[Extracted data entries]

########################################

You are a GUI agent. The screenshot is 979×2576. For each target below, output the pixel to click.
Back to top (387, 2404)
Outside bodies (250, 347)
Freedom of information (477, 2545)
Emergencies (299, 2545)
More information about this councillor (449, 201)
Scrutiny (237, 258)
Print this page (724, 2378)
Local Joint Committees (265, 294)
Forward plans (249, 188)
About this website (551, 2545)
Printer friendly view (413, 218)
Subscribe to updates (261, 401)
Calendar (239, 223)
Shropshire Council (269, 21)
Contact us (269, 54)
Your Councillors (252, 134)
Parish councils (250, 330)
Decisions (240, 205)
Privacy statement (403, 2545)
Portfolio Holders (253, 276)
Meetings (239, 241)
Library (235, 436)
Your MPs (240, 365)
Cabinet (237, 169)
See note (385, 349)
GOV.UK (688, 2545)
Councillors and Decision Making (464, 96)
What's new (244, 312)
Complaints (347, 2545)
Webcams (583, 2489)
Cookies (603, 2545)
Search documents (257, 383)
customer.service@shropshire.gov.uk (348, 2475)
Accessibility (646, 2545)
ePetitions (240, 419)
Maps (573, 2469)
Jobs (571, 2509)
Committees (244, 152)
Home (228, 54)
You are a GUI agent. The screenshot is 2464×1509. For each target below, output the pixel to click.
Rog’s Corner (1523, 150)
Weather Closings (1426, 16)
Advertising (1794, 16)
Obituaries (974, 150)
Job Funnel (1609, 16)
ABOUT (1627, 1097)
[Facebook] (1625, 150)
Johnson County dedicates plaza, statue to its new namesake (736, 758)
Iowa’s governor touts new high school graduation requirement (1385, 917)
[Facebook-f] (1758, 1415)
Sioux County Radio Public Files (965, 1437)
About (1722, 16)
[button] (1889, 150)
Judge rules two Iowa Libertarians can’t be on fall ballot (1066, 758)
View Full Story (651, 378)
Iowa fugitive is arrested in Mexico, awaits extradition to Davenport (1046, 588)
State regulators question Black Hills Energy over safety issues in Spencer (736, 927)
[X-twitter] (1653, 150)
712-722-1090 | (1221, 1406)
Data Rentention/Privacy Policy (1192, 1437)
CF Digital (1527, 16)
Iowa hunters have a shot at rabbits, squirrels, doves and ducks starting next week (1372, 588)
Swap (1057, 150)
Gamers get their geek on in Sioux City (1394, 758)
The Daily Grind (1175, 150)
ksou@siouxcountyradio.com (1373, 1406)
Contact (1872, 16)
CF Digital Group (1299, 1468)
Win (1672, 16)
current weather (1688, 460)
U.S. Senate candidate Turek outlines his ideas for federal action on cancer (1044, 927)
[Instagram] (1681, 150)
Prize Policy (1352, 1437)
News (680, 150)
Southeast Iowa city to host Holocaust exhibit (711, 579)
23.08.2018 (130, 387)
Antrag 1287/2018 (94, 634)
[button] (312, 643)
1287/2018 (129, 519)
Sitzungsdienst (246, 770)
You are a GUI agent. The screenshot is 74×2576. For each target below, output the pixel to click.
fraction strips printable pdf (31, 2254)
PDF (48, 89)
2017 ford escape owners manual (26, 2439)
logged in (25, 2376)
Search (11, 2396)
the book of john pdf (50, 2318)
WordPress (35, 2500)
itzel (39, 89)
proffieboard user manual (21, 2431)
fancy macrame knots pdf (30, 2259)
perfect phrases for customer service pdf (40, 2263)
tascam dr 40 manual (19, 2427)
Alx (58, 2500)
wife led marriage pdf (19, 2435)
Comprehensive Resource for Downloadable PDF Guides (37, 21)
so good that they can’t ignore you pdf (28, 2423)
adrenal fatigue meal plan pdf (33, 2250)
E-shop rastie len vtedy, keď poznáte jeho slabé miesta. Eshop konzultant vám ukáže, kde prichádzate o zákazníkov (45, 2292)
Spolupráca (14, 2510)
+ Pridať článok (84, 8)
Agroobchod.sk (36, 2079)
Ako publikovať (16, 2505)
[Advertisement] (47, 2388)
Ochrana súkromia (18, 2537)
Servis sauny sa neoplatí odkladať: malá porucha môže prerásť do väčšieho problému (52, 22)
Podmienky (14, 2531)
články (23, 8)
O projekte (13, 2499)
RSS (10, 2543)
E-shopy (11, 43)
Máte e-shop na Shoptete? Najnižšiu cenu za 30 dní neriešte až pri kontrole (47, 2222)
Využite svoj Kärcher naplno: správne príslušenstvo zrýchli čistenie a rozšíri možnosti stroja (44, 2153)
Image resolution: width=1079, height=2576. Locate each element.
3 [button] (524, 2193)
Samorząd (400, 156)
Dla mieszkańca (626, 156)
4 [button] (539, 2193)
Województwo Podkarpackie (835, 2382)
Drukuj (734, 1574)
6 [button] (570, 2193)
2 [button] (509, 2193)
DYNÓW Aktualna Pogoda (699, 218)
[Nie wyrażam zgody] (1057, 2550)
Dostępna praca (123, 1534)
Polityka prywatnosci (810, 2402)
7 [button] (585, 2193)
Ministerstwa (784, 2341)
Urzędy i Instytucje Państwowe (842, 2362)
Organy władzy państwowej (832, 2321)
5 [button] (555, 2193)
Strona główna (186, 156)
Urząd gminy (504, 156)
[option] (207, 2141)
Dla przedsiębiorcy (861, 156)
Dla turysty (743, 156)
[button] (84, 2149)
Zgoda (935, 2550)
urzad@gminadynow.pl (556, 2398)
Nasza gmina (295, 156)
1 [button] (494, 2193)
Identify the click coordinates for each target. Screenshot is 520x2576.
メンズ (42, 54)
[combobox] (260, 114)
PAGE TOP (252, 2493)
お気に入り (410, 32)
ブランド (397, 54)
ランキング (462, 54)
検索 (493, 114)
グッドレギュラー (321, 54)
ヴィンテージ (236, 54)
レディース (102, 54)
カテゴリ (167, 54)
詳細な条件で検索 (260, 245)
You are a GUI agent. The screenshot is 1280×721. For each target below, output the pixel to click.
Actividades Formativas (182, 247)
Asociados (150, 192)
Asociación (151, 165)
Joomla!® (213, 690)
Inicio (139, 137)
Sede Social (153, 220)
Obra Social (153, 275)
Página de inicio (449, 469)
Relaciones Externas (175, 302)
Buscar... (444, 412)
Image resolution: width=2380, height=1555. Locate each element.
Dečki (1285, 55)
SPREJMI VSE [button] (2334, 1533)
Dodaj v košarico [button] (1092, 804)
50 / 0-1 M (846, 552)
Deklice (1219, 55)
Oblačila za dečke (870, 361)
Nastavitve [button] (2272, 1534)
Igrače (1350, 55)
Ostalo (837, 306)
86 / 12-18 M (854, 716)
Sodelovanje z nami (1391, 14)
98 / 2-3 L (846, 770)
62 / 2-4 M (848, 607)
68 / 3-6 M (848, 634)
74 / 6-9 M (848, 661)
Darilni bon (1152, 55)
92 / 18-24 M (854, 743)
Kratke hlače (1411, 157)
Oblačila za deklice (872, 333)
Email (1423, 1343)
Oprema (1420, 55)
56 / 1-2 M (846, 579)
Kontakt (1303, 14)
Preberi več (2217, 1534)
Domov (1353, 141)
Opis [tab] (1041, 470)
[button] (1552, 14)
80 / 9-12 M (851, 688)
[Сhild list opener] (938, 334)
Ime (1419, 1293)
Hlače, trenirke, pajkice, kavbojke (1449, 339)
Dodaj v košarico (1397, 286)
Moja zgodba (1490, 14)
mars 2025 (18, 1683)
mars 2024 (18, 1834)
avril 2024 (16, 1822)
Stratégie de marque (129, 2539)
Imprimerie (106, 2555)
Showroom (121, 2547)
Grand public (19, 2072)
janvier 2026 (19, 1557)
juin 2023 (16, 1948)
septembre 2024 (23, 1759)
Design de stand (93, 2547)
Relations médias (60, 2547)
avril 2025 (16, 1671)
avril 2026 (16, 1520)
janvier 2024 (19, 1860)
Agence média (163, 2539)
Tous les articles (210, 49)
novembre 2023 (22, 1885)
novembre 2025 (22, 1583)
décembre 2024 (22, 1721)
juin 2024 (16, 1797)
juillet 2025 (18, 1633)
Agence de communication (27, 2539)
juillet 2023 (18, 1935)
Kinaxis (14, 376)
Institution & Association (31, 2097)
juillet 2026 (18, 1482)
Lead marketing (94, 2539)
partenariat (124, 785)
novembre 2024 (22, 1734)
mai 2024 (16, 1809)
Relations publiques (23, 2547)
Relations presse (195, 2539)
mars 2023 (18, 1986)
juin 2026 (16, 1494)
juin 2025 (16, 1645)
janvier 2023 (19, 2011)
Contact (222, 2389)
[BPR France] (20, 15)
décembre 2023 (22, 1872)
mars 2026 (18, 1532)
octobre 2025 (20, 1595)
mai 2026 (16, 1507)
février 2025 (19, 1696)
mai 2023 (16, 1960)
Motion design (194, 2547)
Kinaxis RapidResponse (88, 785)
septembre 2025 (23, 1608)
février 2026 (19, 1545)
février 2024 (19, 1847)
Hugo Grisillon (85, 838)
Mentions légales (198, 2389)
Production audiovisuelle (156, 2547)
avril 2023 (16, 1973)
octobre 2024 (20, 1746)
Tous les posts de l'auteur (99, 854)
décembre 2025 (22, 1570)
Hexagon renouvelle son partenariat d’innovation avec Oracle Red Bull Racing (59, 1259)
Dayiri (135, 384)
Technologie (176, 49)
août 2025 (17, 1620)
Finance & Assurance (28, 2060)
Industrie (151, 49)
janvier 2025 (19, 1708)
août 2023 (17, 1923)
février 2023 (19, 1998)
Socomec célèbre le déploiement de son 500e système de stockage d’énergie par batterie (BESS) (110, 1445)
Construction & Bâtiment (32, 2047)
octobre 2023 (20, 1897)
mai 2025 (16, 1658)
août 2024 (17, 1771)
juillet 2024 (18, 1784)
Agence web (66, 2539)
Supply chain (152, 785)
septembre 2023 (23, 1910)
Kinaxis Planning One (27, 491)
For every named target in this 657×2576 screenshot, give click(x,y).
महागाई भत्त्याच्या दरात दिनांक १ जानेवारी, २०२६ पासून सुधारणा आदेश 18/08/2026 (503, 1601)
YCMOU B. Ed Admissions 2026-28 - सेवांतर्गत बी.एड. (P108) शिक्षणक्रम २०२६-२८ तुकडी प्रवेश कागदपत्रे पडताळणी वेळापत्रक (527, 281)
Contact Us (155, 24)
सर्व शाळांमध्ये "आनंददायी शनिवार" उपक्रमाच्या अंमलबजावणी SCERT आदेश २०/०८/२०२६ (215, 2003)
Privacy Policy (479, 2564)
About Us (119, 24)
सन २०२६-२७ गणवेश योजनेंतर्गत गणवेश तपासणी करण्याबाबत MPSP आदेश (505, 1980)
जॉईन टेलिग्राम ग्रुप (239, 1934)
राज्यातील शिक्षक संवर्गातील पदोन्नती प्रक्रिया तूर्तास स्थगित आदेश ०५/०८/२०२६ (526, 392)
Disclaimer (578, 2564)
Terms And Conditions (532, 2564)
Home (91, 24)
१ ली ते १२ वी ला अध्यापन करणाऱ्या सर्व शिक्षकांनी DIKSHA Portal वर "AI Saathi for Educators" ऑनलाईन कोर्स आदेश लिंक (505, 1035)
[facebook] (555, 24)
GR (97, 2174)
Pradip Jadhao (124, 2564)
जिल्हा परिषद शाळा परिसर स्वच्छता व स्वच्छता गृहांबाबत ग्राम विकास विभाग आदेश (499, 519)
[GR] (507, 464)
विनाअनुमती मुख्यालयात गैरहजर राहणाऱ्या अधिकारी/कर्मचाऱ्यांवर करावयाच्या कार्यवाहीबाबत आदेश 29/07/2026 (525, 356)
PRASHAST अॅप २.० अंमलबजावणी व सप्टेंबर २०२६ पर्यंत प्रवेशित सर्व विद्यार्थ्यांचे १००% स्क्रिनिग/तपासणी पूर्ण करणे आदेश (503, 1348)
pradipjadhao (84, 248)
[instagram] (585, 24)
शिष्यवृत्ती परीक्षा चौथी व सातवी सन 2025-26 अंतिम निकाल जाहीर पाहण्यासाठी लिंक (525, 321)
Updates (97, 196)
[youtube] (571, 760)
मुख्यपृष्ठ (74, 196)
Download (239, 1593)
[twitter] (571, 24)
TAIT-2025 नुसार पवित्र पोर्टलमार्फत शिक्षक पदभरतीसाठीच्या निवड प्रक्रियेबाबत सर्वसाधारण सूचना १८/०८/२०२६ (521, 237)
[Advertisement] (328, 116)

########################################

**TASK TO COMPLETE:**
Print the records verbatim, stopping after the "About this website (551, 2545)" line.

**WRITTEN ANSWER:**
You are a GUI agent. The screenshot is 979×2576. For each target below, output the pixel to click.
Back to top (387, 2404)
Outside bodies (250, 347)
Freedom of information (477, 2545)
Emergencies (299, 2545)
More information about this councillor (449, 201)
Scrutiny (237, 258)
Print this page (724, 2378)
Local Joint Committees (265, 294)
Forward plans (249, 188)
About this website (551, 2545)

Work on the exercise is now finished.